Here we’ve highlighted 16 of the most influential and famous black guitar players in history:

1. Jimi Hendrix

While his mainstream music career lasted only four years, Jimi Hendrix is often noted as one of the most influential and greatest guitarists in the history of rock music. 

A true pioneer, Hendrix was one of the first guitarists to utilize overdriven amplifiers, guitar amp feedback loops, and fuzz distortion effects during his performances. These effects combined with his masterful playing to create a sound that was brand new and unique. 

His most iconic performance may be his guitar-solo rendition of “The Star-Spangled Banner” at Woodstock. This became a defining moment of the 60s for rock and its fans.

Along with his band, The Jimi Hendrix Experience, Hendrix’s albums and live performances place him as one of the greatest guitarists of all time. 

2. Chuck Berry

We can all thank Chuck Berry for being a pioneer of rock music. Chuck Berry took rhythm and blues and added a new style of showmanship and guitar playing to create the first rock songs.

Hits like “Maybellene,” “Roll Over Beethoven,” and “Johnny B. Goode,” were the first stand-out sounds of the rock and roll revolution.

Nicknamed “The Godfather of Rock,” Berry went on to record 20 studio albums in his career and hit the Billboard charts over 25 times. He was also one of the first musicians inducted into the Rock and Roll Hall of Fame in 1985. 

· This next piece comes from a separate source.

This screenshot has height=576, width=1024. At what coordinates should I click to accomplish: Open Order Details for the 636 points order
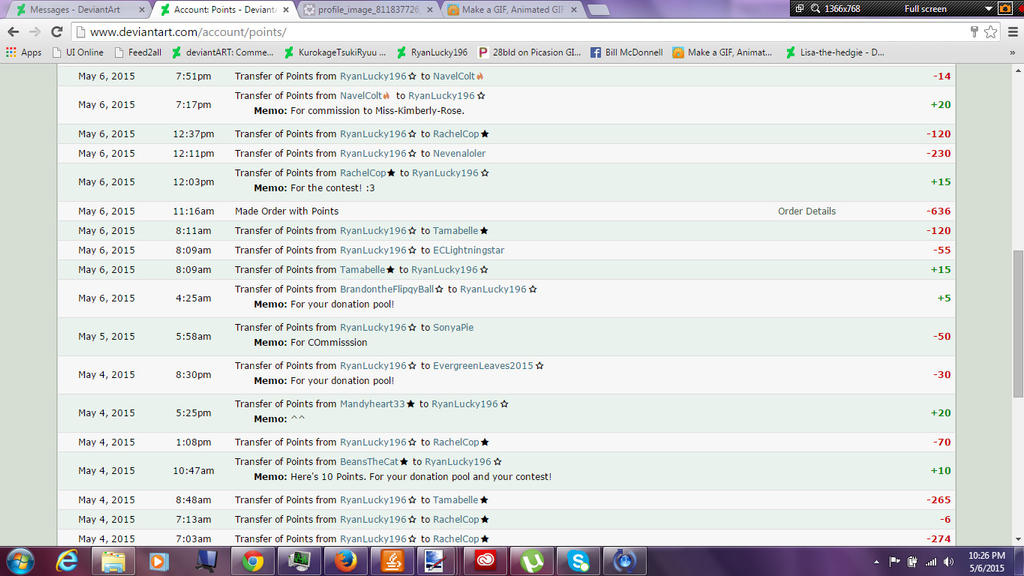click(x=806, y=211)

Chuck Berry’s musical style was innovative and has had a major impact on some of the most important musicians in history.

Everyone from Elvis to the Rolling Stones has cited Berry as one of the most influential musicians and guitarists of all time. 

3. B.B. King

B.B King is an iconic blues guitarist that is best known for his guitar solos. While he played a wide range of guitars over the years, King was best known to utilize a Gibson ES-355 guitar which he would name Lucille.

Starting his career in the late 1940s, B.B. King went on to become one of the most decorated guitarists of all time winning 15 Grammy awards.

In the 1950s, King’s signature guitar solos could be heard hits like “You Know I Love You,” “Whole Lotta Love,” and “Every Day I Have the Blues.” 

4. Tracy Chapman

Tracy Chapman dominated the 1980s with her acoustic guitar performances and haunting vocals.

During a time of hard rock and hip hop, her debut album “Tracy Chapman” showed that singer/songwriters still had a place in rock music.

1988 was the year of Tracy Chapman. Her first album was critically acclaimed and went on to win three major Grammy Awards including Best New Artist, Best Female Pop Vocal Performance, and Best Contemporary Folk Album.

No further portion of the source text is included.